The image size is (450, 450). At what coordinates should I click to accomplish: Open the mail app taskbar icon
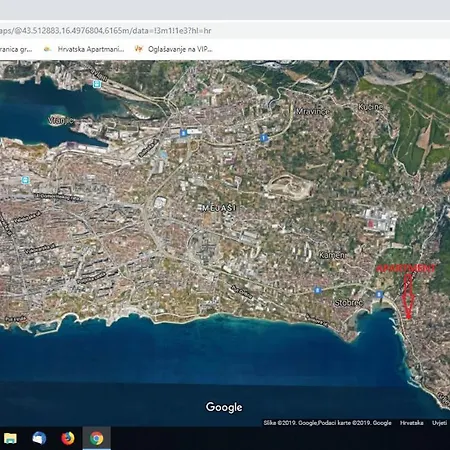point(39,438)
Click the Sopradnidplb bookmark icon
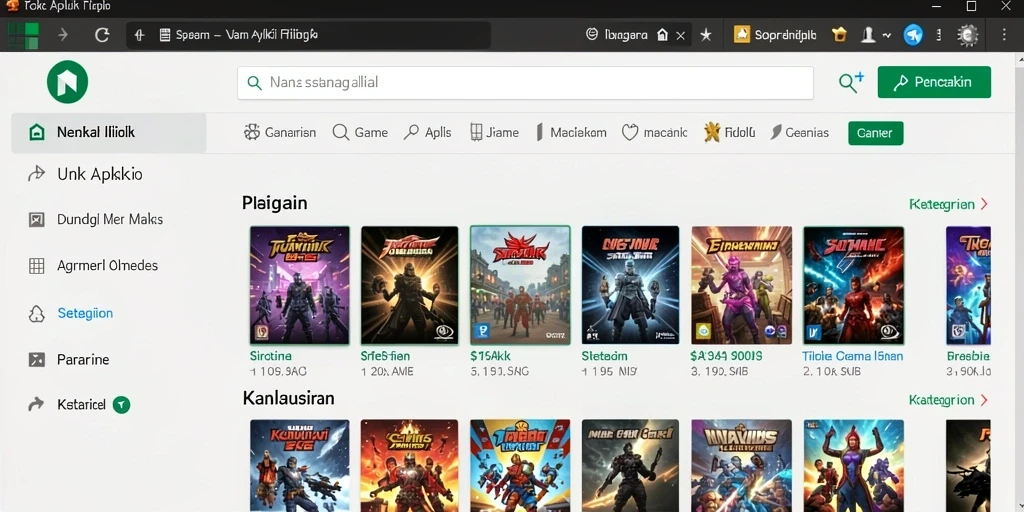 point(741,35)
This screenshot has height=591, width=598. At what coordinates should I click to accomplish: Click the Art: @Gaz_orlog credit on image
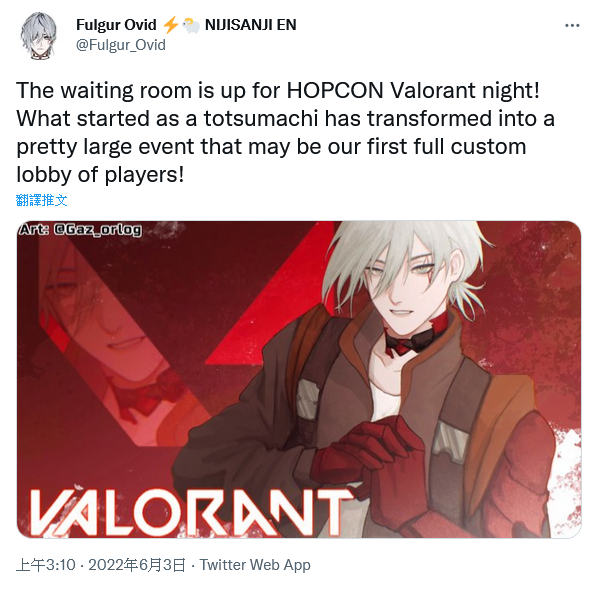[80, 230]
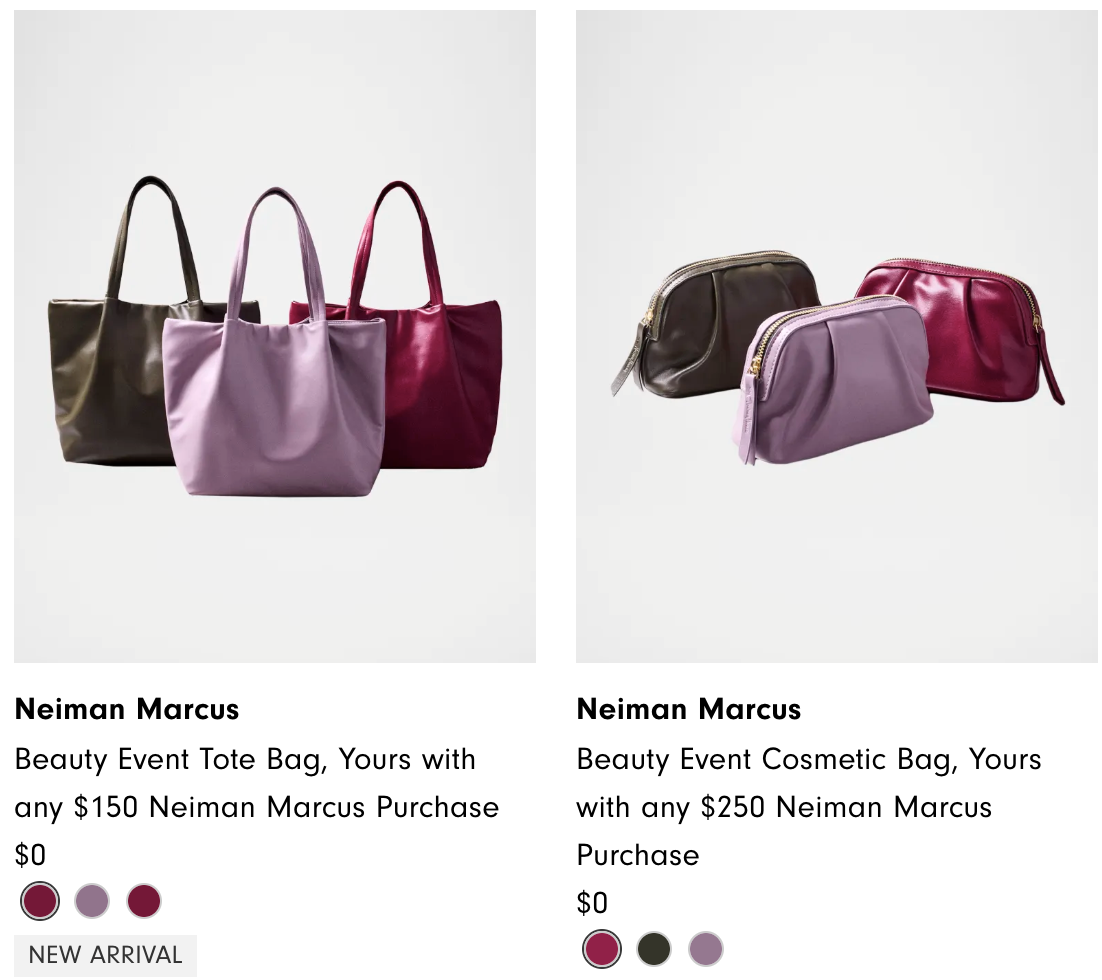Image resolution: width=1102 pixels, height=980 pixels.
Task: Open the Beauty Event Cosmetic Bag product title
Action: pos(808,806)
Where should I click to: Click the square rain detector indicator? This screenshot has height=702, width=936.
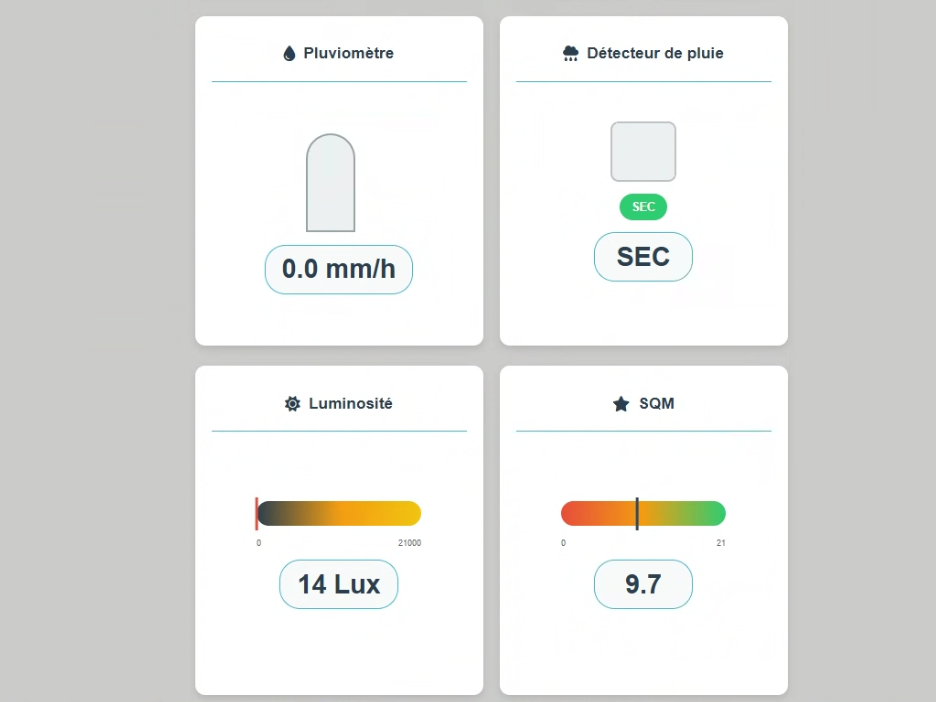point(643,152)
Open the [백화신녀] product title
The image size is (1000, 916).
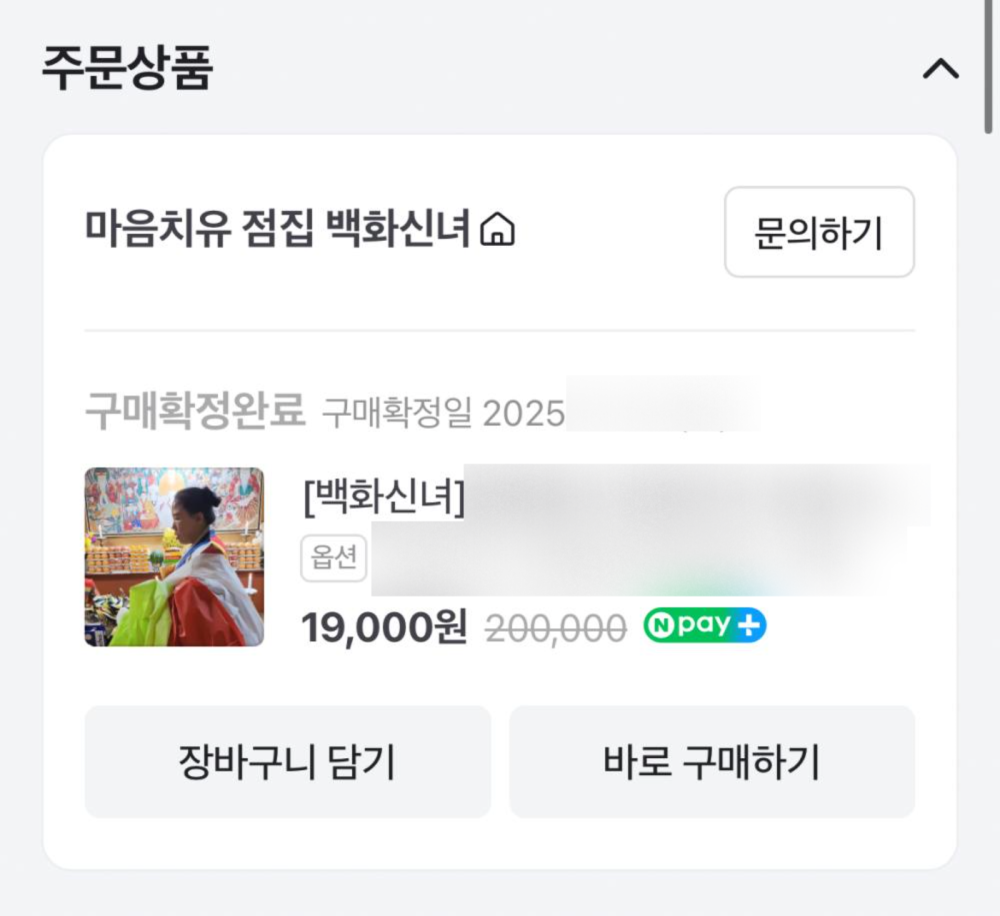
┄┄┄┄┄┄┄┄┄┄
Task details — Beginning with the line with "Open the [백화신녀] product title", repeat the entries above exactly, up to and including the last line, leaving out pictures.

Result for this exercise —
Open the [백화신녀] product title
The image size is (1000, 916).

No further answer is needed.